By Glenn Puit
CNHI News Service
BEULAH, Mich. —
Eric Lewis Harm survived combat in Afghanistan, but he couldn’t survive coming home.
The 24-year-old decorated Army combat veteran was found dead Dec. 28, an apparent suicide in Manistee County, four months after he left the military.
His family said combat trauma played a role in his decision to take his own life.
“He was just always a happy guy, always looking to help other people and do good,” said his aunt, Dwin Dykema. “He couldn’t deal with the things that he saw over there.”
The tragedy has Dykema and Harm’s parents wanting to help other veterans deal with the stress of life after combat. “There needs to be more awareness,” Dykema said. “These guys don’t come home with a care package.”
Dykema spoke to Harm at a coming home party in August and asked her nephew how he was doing. She had to push to learn Harm was struggling.
“He said, ‘I’m doing good,’ and I said ‘No, how are you doing in your head?’” Dykema recalled. “He said, ‘Well, there are demons in there. They are fierce and they are wicked.’ He really didn’t want to talk about it.”

◆ Information given
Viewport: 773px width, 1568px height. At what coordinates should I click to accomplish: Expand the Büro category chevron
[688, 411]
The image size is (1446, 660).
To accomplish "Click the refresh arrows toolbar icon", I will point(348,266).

...

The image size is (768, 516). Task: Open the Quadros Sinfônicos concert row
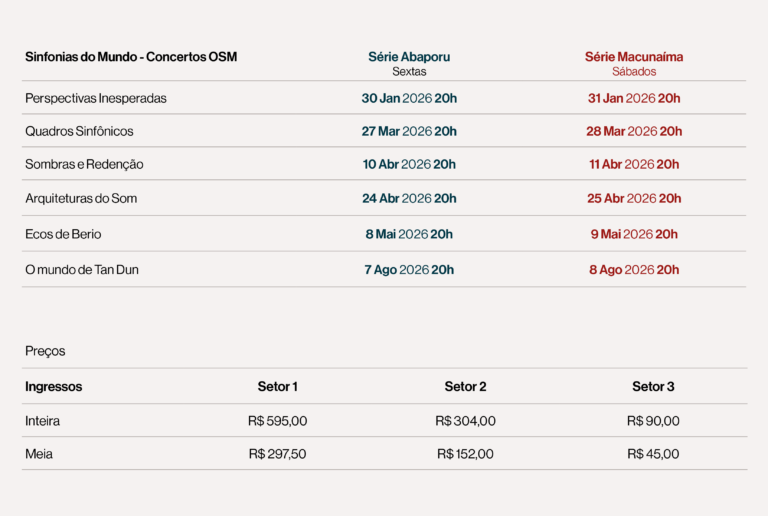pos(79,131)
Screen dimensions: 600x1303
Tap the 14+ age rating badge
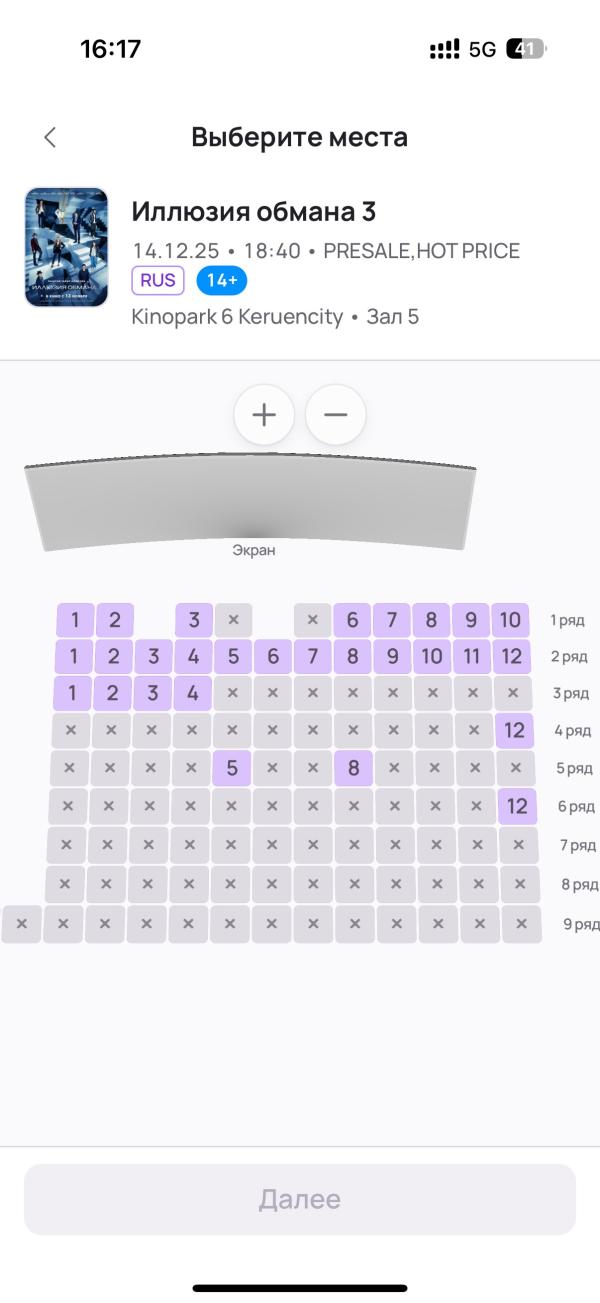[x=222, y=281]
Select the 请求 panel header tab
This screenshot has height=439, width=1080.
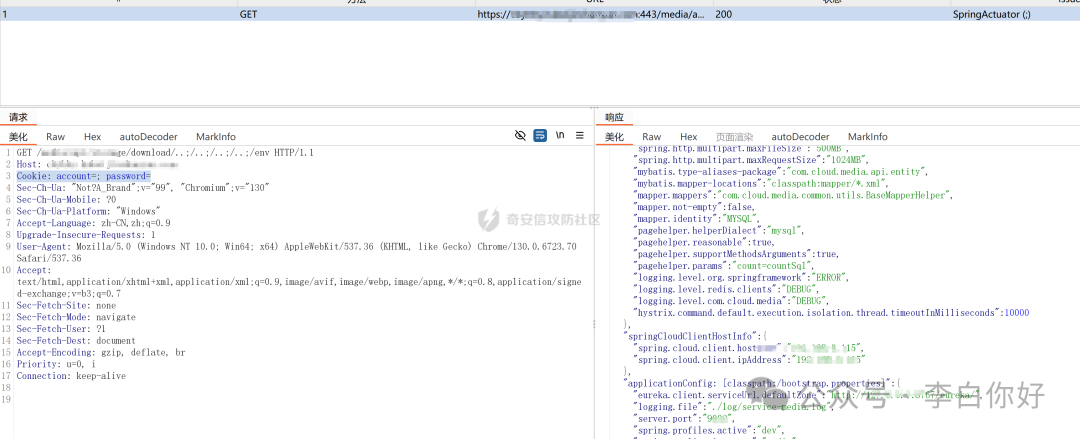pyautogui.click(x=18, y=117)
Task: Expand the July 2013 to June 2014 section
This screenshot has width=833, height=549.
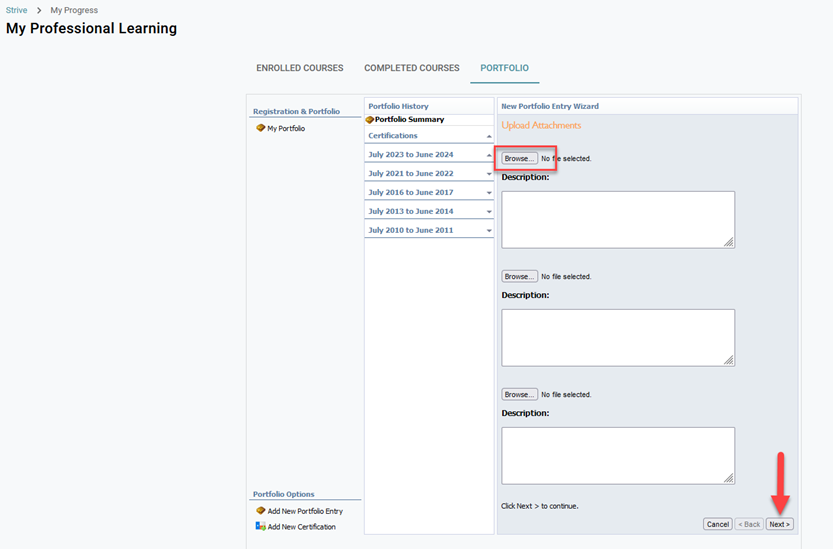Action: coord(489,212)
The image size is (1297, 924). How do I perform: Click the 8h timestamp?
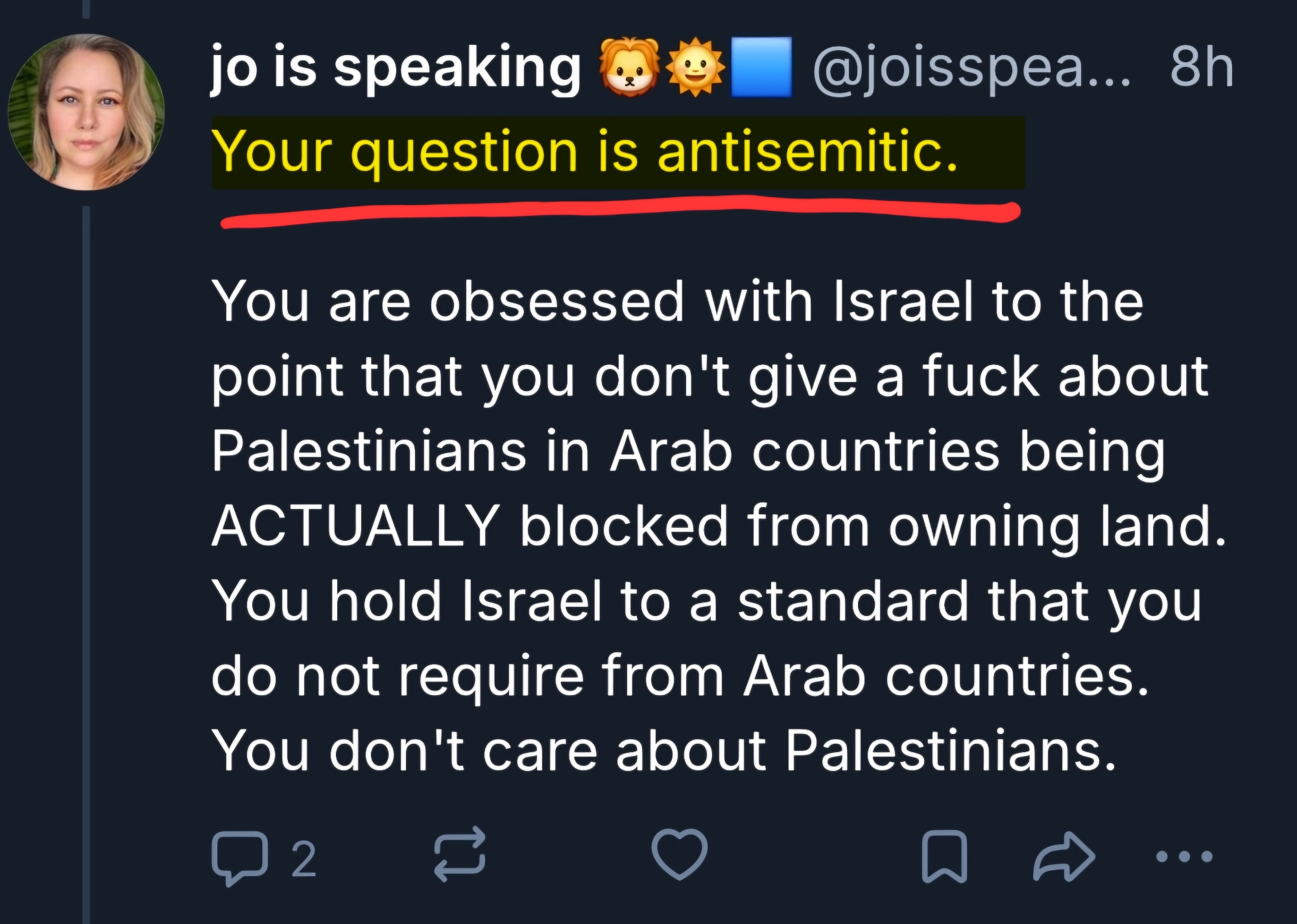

◆ Exercise requirements
a) List every person named in full in the news article about Eric Lewis Harm.
b) Please pick up the news article about Eric Lewis Harm after its last sentence and write the next few paragraphs.

◆ Answers provided
a)
Glenn Puit
Eric Lewis Harm
Dwin Dykema

b)
Harm was taking medications at the time of his death, including Seroquel, which is used to treat schizophrenia, bipolar disorder and major depressive disorder. MSNBC reports the drug is commonly prescribed to soldiers suffering from Post Traumatic Stress Disorder.
“He kind of holed up in the last few weeks, blacked out his windows,” Dykema said. “His mom thought he was drinking.”
Defense Secretary Leon Panetta recently called suicides in the military an “epidemic.” The New York Times reported that suicide is now the leading cause of death in the Army, and that suicide rates of military personnel and combat veterans rose sharply since 2005.